Eventually, Boycott was the man out, for 79. "As a batsman Graham had wonderful timing; he could hit the ball into areas where people did not realise it could be hit," said Old. Boycott added: "He could play inside out, and do it with consummate ease." In a Sunday League game against Somerset at Middlesbrough in 1984, Stevenson blasted 81 off 29 balls, with ten sixes, and launched an aerial bombardment on the press and scorers. "You dared not look down to make a note," remembered David Warner of The Yorkshire Post.
His fielding was also a thing of wonder. "I remember him running out Kapil Dev at Worcester," said Boycott. "He was ambling back for what he thought was an easy two, and when Graham's throw came in he was comfortably out." It is easy to speculate how good he could have become with a more dedicated approach, but Warner believes greater discipline might have robbed him of his explosive spontaneity: "He was just a happy-golucky cricketer with immense talent." His relaxed approach was underlined when he told a Middlesex opponent before one Championship game that his two most crucial items of kit were in his car - his snooker cue and golf clubs.
Against Northamptonshire at Headingley in 1980 he took eight wickets but then, to the astonishment of all, left the field to change his shirt. "It genuinely would not have crossed his mind that he was on to take all ten," said Love.
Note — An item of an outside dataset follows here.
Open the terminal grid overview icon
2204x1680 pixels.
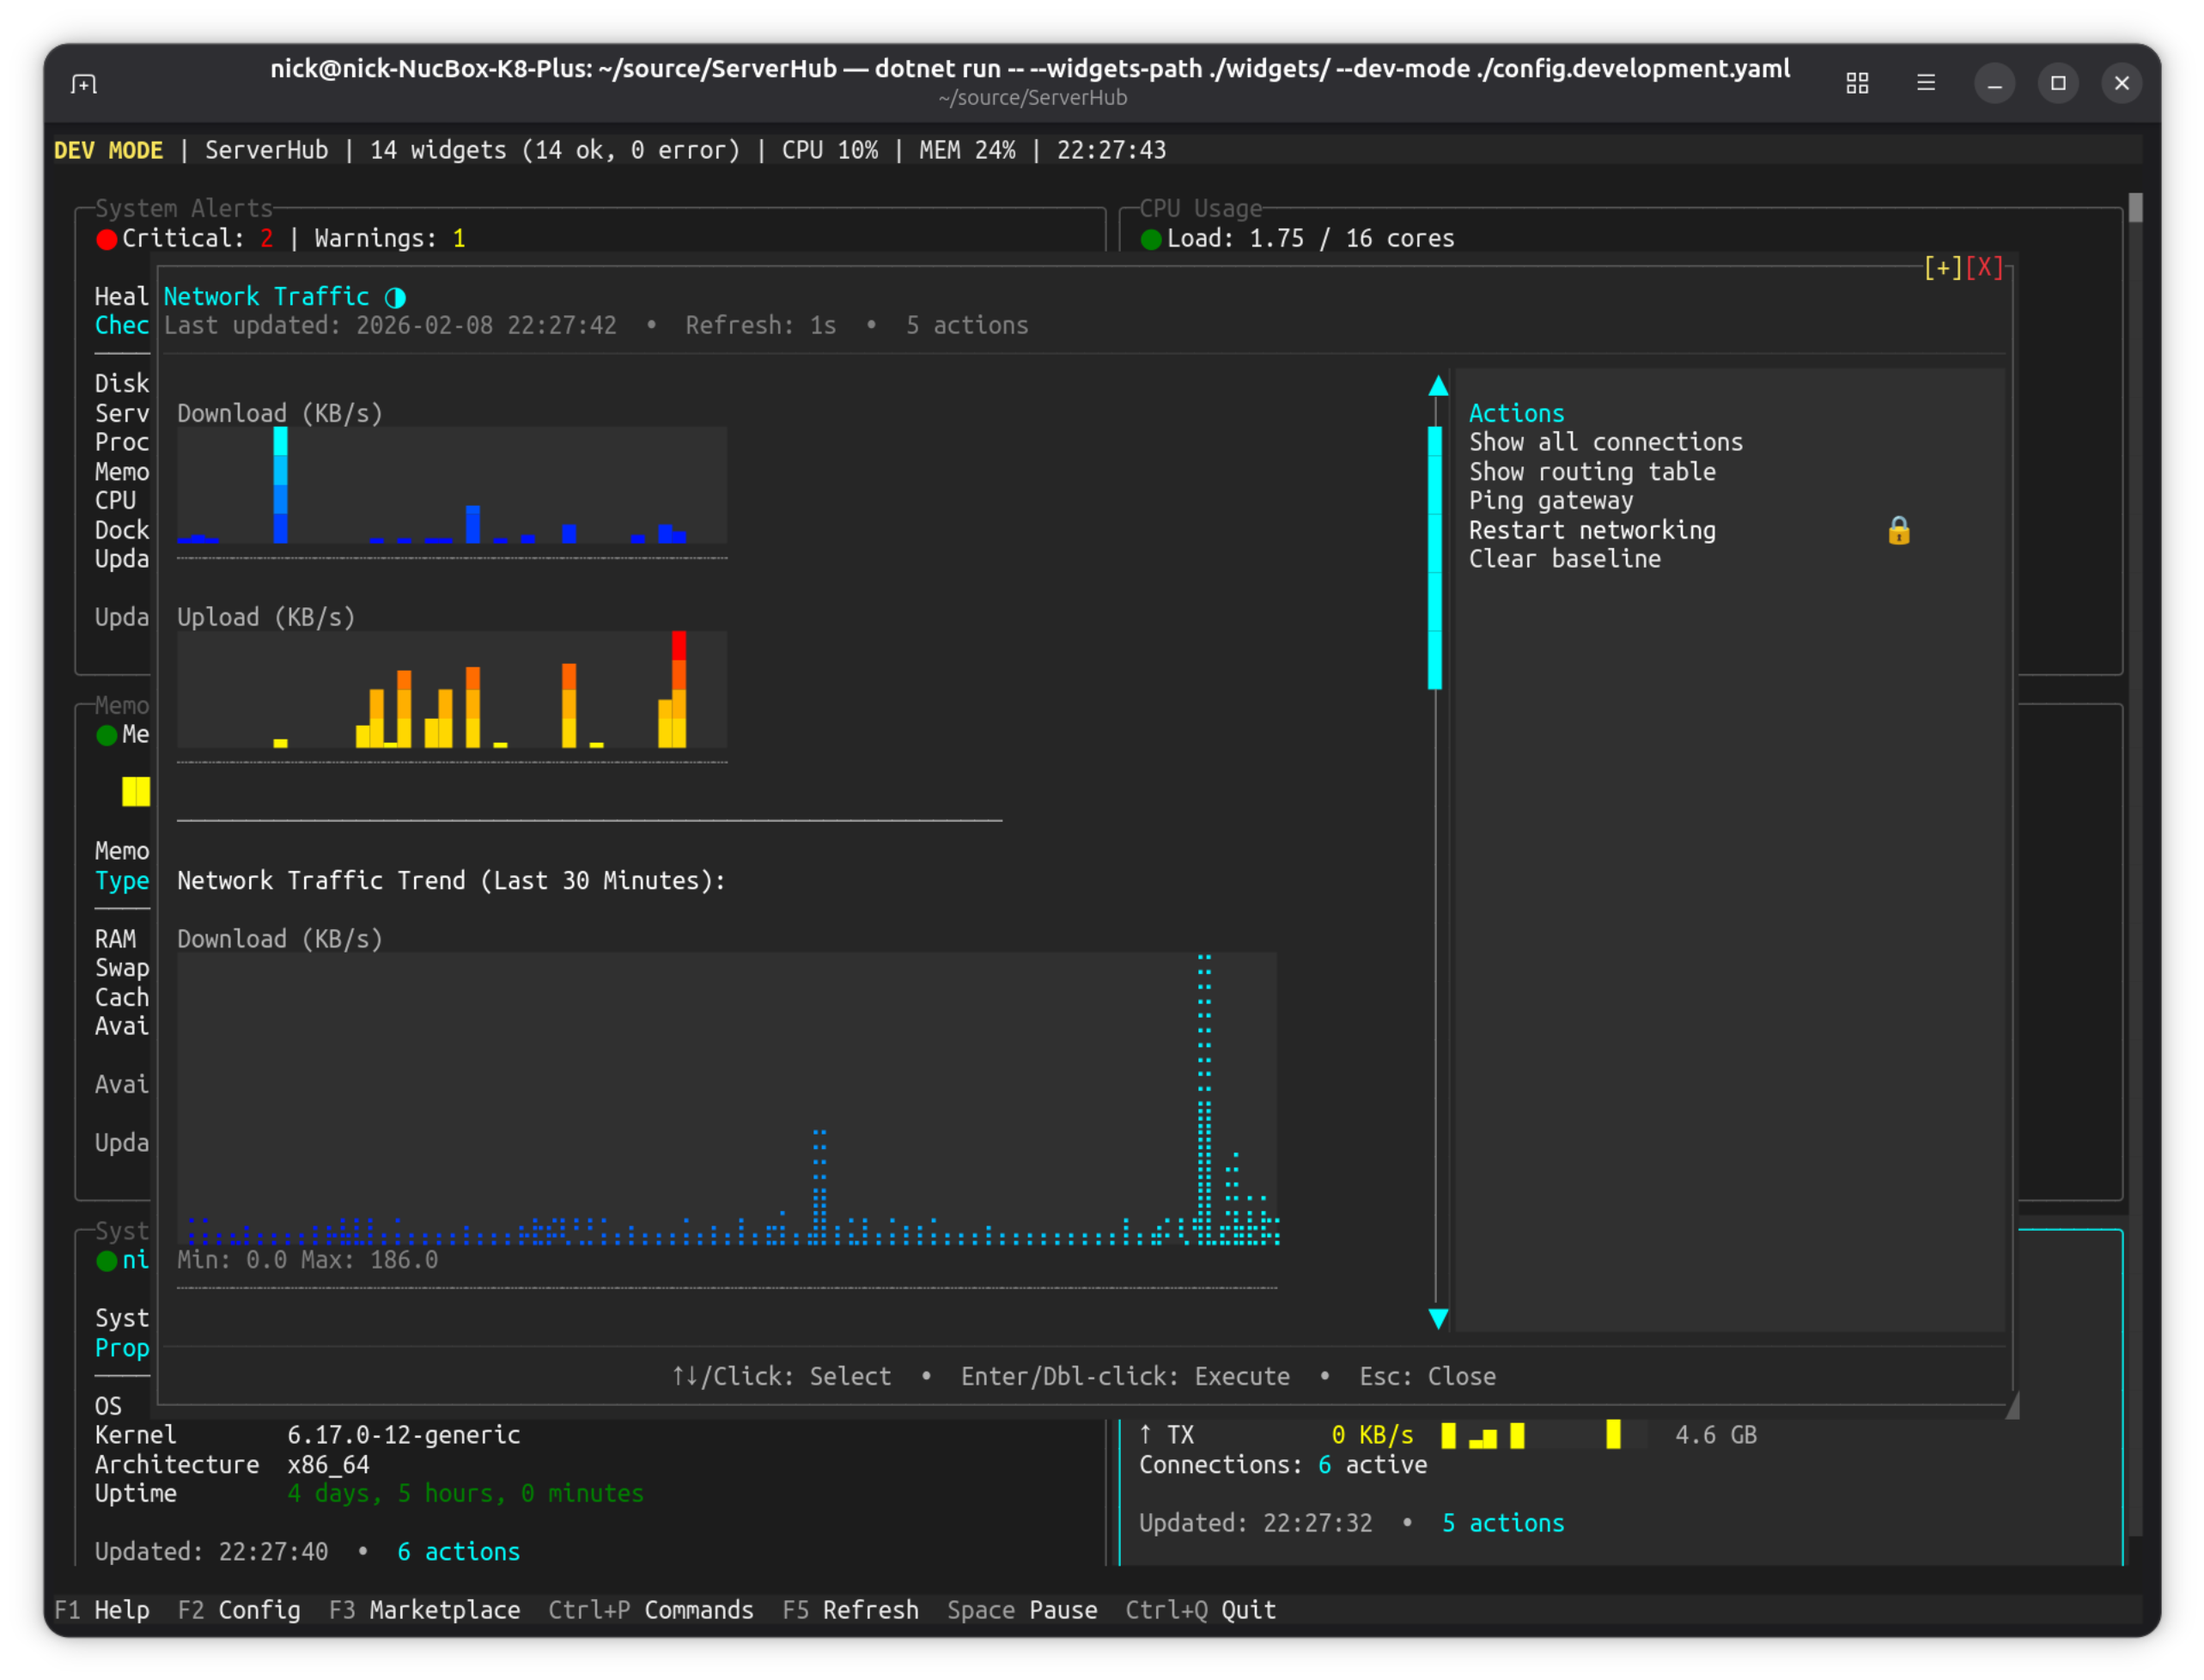click(1857, 84)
On away trips, Stevenson was everyone's favourite evening companion, so much so that he was never afforded the luxury of a quiet night with his feet up.
But, for all his popularity, there was bitterness at the manner of his departure: Yorkshire did not renew his contract at the end of the 1986 season, thus denying him a benefit. He played briefly for Northamptonshire, but retired in 1987 with 488 wickets at just under 29, and 3,965 runs at 20. He also took 307 one-day wickets. He tried his hand at various jobs, including scaffolder, bailiff and milkman. His later years were plagued by ill health. His local church at Ackworth was packed for his funeral, with many former players travelling from afar. Boycott was not surprised. "I have never met anyone who could lift a dressing room like Graham."